C'est sur la plus haute marche que PetitBec choisit de venir se poser, face au soleil couchant, avec toute la réverbération qui chauffe, comme pour conjurer le froid qui gagne, comme si l'astre ne se relèverait pas.

Les yeux mi clos, la tête dans les épaules, il profite.

L'heure de l'apéro sonnant, je romps ce moment de plénitude.

J'allume les feux, passe une polaire, PetitBec se couche dans son étui, tête sous l'aile comme toujours. Cette nuit là fut longue et tranquille. C'est les nuits ou le reflet des étoiles sur l'eau ne bouge pas. Pas un souffle, pas une ride, pas un mouvement.

Le soleil est déjà haut quand je réussi a m 'extirper, aucune brise légère n'étant venue me réveiller.

 

A ma grande surprise, je trouve l'étui encore occupé ! Je n'étais pas le seul a devoir récupérer me dis-je … mais je comprends vite, tout se met en place dans mon esprit :

- pas de chasse à l'araignée la veille, le soleil, la chaleur, le contact, le lit première classe...Il savait !

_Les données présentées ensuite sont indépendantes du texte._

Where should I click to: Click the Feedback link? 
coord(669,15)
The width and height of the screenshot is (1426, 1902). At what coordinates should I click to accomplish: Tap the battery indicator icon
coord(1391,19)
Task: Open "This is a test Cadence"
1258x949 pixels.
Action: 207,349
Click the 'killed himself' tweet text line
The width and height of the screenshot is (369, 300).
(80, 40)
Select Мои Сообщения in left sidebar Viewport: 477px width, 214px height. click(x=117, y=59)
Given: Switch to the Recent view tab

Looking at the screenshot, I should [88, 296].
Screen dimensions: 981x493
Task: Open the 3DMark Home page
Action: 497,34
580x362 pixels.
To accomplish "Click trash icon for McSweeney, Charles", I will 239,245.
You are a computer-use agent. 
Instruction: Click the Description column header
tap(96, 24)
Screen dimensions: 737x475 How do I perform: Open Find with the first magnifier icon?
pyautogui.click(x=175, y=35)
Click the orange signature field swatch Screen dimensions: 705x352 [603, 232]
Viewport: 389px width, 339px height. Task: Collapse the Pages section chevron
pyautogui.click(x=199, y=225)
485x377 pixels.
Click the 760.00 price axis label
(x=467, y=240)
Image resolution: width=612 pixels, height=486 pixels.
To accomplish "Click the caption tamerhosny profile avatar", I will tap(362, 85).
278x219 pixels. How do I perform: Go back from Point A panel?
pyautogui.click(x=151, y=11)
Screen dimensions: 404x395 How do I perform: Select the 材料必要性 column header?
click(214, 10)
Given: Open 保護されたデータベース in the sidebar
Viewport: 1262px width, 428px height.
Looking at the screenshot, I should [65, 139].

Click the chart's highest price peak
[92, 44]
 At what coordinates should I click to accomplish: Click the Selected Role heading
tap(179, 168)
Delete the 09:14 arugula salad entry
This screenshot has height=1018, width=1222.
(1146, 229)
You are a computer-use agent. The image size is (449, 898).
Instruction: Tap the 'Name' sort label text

Le soleil s'est bien levé lui, mais PetitBec s'est éteint.

 

C'est non sans quelques émotions que j'ai pris soin d'envelopper ce petit corps si frêle, capable de traverser les océans, dans un peu de ouate. Puis je l'ai rendu à dame nature.

Repose en paix PetitBec.

J'ai ouvert la première ligne « décès » dans le journal de bords de Liberdade, et y ai collé quelques plumes.